C'est là que la question sur l'infrastructure rejoint l'enjeu de la gouvernance des crédits. Mon appréciation est tout à fait personnelle. Nous avons tous compris pourquoi en période de déconstruction et de pression budgétaire, nous avons été amenés à revoir notre architecture, en termes de positionnement des acteurs et au plan financier. Mais, nous avons construit un système avec des tuyaux d'orgue. Il nous manque des niveaux intermédiaires de cohérence. Si ce dispositif avait du sens en période de déconstruction, je ne vois pas comment il va pouvoir satisfaire à la reconstruction, et comment pouvoir intelligemment utiliser des crédits alloués de façon importante et nouvelle, avec le système antérieur. C'est la raison pour laquelle j'attire l'attention de la ministre et du CEMA sur ce point. J'ai été à l'état-major comme général dans la phase de déconstruction de l'armée. Depuis 2015, j'ai présidé à la reconstruction de l'armée de terre. J'ai vu les seuils critiques. Je suis intimement convaincu que si on applique la même gouvernance et les mêmes raisonnements en période de reconstruction qu'en période de déconstruction, nous n'aurons pas les effets physiques attendus. Pour moi, il n'est pas possible d'avoir une forte centralisation de la prise de décision dans la gestion des infrastructures du quotidien, alors que nous sommes en phase de reconstruction.

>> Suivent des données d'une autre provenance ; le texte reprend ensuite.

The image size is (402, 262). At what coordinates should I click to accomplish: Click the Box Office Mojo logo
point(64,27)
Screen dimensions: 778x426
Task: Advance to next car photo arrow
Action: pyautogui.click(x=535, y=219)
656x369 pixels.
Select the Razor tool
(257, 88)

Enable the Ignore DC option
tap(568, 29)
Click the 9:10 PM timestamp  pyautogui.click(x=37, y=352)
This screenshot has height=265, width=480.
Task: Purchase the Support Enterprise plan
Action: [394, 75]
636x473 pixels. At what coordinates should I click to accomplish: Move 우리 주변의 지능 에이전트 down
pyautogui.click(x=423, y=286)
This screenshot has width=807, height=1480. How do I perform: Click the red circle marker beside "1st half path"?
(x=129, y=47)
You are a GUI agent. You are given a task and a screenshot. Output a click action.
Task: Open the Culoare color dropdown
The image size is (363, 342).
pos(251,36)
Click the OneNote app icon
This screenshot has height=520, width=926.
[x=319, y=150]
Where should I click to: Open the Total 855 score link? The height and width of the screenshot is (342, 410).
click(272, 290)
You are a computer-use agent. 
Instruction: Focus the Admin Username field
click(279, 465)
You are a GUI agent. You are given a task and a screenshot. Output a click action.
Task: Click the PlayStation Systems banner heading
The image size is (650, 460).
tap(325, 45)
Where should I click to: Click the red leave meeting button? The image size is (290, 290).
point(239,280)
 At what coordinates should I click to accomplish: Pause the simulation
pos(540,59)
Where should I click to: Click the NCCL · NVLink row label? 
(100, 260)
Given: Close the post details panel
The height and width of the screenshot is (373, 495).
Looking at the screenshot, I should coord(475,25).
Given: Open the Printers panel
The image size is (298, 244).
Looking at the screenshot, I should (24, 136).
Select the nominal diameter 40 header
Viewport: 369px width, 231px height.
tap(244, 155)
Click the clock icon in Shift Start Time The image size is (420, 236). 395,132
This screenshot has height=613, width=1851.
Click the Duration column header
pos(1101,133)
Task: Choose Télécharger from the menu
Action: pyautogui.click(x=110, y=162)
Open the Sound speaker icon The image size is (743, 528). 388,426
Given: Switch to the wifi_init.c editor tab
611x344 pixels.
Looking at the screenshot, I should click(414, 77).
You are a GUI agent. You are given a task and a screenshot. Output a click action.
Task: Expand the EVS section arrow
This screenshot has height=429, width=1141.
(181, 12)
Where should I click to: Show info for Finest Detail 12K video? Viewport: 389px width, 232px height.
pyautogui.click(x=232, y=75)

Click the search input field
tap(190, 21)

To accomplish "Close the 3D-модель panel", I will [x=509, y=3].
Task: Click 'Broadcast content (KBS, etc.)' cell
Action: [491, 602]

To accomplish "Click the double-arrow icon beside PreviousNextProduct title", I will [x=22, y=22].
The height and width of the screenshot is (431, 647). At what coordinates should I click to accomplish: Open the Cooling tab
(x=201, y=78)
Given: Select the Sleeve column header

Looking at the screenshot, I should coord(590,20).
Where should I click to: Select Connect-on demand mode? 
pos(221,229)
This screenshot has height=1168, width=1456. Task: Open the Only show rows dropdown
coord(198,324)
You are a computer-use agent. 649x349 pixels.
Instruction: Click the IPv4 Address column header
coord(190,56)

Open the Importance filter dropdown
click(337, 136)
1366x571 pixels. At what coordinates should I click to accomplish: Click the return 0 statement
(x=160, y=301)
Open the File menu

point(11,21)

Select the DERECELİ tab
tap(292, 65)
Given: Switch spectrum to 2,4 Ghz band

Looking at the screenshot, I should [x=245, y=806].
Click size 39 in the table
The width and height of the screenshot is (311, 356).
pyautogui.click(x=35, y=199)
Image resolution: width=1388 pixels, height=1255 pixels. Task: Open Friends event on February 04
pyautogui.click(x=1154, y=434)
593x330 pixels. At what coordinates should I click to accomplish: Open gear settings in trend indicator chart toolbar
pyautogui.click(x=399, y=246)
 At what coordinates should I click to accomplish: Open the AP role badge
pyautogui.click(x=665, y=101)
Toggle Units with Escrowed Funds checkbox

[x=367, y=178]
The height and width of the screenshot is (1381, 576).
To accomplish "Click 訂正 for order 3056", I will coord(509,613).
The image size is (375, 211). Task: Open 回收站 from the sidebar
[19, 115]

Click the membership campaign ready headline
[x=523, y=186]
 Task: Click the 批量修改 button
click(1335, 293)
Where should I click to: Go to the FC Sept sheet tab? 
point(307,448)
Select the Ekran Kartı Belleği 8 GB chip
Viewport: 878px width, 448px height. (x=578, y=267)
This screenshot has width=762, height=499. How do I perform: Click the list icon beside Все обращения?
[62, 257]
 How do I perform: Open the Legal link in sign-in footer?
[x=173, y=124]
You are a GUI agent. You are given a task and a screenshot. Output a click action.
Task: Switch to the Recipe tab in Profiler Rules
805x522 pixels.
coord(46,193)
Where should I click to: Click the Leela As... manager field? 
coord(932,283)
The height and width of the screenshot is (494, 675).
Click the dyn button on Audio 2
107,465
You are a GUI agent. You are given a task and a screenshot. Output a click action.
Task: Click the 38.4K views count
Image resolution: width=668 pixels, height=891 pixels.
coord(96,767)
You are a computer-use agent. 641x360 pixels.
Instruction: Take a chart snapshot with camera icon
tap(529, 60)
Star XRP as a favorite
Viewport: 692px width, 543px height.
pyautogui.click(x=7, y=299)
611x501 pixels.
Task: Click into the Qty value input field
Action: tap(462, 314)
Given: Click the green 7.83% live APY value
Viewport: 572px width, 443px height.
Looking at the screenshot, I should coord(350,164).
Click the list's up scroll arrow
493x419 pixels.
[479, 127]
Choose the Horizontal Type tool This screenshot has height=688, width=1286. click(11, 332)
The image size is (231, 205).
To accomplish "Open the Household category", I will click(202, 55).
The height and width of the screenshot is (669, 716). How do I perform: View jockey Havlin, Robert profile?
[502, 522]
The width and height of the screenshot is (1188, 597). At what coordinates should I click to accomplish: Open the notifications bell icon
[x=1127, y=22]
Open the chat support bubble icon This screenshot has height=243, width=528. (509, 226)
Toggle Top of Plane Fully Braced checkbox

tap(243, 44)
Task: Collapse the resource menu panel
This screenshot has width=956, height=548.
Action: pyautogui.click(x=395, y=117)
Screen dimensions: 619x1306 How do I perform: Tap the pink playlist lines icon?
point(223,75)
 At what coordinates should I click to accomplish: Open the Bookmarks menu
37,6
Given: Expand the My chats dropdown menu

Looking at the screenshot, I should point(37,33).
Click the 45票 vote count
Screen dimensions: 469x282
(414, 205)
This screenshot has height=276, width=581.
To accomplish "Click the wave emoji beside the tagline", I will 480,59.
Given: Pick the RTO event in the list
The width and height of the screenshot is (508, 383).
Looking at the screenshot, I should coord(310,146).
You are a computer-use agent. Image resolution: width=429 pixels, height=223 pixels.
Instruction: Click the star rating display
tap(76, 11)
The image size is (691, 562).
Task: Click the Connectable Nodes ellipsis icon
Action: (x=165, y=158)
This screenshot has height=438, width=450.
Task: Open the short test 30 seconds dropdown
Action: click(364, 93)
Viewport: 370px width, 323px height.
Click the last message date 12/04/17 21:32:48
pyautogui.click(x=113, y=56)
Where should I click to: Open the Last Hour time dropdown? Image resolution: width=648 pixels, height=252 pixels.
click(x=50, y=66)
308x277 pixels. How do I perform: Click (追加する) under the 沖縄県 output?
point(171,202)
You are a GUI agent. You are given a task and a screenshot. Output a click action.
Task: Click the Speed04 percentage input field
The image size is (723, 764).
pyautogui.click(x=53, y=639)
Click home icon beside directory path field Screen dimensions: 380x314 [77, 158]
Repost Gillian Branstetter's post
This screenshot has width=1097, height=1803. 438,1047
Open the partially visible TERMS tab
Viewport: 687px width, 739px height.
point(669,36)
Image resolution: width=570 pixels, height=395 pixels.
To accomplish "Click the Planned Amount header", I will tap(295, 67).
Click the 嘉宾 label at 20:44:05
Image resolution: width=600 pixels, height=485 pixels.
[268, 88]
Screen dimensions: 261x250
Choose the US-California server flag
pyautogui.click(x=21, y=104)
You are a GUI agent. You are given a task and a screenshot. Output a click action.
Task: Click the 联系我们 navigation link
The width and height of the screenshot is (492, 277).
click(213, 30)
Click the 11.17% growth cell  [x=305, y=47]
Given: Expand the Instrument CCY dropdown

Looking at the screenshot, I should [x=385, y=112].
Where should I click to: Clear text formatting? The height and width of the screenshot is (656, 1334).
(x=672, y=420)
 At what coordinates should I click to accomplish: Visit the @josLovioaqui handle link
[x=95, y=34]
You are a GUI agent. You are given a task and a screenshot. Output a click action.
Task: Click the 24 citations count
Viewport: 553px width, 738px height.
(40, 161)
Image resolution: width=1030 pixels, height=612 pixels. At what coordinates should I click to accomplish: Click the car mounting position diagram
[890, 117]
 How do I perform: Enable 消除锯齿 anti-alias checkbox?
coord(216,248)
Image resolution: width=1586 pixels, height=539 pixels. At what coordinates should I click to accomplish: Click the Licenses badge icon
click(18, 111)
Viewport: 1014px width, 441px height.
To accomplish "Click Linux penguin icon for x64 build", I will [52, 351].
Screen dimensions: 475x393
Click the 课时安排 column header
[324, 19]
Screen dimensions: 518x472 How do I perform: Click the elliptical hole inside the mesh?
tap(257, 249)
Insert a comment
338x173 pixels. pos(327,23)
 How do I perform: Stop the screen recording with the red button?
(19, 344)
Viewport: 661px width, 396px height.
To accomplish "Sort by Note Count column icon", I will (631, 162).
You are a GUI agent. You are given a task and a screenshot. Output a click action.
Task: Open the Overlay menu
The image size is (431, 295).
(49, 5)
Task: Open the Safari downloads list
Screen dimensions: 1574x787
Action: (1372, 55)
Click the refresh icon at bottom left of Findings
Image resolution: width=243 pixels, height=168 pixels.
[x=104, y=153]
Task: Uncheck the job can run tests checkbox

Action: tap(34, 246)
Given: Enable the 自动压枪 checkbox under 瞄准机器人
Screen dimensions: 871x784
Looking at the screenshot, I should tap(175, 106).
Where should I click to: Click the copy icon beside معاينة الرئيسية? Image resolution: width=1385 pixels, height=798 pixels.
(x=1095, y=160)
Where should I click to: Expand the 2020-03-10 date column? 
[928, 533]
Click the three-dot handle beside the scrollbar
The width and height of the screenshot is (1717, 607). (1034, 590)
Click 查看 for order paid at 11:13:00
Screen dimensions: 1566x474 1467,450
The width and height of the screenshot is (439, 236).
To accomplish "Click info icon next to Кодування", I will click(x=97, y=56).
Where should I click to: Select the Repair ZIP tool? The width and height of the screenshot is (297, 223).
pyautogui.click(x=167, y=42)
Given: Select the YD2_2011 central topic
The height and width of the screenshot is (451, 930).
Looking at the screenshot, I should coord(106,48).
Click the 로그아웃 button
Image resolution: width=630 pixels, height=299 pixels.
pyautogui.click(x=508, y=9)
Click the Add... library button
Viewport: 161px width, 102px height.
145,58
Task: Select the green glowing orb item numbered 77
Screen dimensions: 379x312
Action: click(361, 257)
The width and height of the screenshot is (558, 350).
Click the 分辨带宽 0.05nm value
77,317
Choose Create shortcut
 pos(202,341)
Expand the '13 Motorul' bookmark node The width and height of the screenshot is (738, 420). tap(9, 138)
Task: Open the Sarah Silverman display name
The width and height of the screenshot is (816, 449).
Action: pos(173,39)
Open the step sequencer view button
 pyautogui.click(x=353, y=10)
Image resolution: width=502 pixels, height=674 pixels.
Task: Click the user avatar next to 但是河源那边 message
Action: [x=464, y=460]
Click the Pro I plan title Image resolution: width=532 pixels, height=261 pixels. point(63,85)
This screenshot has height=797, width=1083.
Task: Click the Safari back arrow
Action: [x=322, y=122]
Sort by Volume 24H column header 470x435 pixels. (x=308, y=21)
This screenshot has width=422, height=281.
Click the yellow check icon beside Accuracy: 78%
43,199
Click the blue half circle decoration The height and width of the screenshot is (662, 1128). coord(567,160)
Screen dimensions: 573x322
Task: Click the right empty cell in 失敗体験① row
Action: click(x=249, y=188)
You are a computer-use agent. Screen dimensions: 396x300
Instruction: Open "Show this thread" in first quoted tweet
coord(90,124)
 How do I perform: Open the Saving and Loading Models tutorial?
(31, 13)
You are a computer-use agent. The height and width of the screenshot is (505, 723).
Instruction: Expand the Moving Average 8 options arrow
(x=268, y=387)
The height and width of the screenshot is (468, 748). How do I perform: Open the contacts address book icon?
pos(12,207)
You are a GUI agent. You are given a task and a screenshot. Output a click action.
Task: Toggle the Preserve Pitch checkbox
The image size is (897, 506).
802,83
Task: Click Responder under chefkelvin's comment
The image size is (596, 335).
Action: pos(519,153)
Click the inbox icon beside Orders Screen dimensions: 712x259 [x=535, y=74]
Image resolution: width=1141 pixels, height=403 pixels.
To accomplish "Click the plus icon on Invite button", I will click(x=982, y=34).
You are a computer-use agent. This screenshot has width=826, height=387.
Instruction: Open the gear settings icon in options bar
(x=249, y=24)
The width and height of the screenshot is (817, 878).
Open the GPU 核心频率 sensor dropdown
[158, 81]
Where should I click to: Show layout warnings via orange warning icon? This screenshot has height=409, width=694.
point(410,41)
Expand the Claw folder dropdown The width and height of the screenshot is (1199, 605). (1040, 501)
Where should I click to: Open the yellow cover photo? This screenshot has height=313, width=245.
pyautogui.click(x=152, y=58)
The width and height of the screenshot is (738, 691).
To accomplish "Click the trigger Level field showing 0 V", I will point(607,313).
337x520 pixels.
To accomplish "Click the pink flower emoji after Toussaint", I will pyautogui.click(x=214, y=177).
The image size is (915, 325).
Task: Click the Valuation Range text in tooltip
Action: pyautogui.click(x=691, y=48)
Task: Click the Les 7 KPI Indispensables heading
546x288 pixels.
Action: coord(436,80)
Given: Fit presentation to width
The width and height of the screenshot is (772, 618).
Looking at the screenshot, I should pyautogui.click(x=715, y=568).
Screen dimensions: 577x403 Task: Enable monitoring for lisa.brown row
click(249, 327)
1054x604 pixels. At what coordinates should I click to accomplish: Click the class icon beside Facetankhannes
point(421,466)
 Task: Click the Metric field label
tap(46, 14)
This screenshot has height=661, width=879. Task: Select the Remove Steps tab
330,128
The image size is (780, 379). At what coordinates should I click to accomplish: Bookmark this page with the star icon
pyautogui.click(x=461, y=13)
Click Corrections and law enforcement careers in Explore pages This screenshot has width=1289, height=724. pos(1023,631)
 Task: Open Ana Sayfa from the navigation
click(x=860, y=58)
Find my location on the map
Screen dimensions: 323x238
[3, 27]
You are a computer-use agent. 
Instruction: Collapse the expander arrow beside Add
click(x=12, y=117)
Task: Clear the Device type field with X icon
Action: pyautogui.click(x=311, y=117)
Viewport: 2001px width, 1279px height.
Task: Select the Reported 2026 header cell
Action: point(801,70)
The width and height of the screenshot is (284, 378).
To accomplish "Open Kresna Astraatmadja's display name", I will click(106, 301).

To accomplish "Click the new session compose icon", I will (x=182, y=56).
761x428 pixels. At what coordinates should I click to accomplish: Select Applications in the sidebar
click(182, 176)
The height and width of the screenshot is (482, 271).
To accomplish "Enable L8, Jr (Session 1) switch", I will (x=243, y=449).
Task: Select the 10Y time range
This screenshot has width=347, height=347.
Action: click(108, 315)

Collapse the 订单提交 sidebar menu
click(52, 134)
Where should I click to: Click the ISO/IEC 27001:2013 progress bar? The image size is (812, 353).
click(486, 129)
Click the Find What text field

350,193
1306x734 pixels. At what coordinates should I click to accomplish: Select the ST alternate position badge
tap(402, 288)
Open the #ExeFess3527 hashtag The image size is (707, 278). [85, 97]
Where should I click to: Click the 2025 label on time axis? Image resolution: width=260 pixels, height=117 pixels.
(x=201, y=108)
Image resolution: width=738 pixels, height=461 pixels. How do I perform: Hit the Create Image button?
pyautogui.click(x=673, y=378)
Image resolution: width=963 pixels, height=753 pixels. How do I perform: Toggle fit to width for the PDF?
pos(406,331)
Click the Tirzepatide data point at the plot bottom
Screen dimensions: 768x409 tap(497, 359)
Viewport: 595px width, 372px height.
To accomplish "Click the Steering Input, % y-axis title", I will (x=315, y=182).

L'armée de terre a été très marquée par le logiciel Louvois. Nous avons encore des perturbations importantes qui nécessitent entre 3 000 et 5000 retraitements manuels par mois. Ces perturbations, traitées à la racine, ont des effets limités sur le personnel concerné et sur le plan financier (montant des trop versés divisé par 10 depuis 3 ans). Elles nécessitent néanmoins une importante structure de suivi et des effectifs dédiés. La ministre l'a indiqué, nous n'avons pas le droit d'échouer avec Source Solde. D'ailleurs, je ne sais pas s'il y a beaucoup d'institutions en France qui auraient supporté les problèmes rencontrés avec Louvois comme les armées les ont supportés. Si on avait un deuxième échec avec Source Solde, cela serait problématique. Le risque est aujourd'hui intégré. Les chefs d'état-major et les directeurs des ressources humaines sont directement impliqués. Très concrètement, je donnerai les feux verts au fur et à mesure des étapes d'évolution de Source Solde. Si j'estime que le calcul de la solde à blanc, qui va durer six mois, n'est pas au niveau, je donnerai un visa défavorable pour basculer sur le système final. C'est ce qui a manqué au système précédent. Toutes ces procédures de précaution génèrent du temps. L'armée de terre ne passera pas à Source Solde avant début 2020. C'est le prix à payer pour avoir un calculateur de solde extrêmement précis et fiable.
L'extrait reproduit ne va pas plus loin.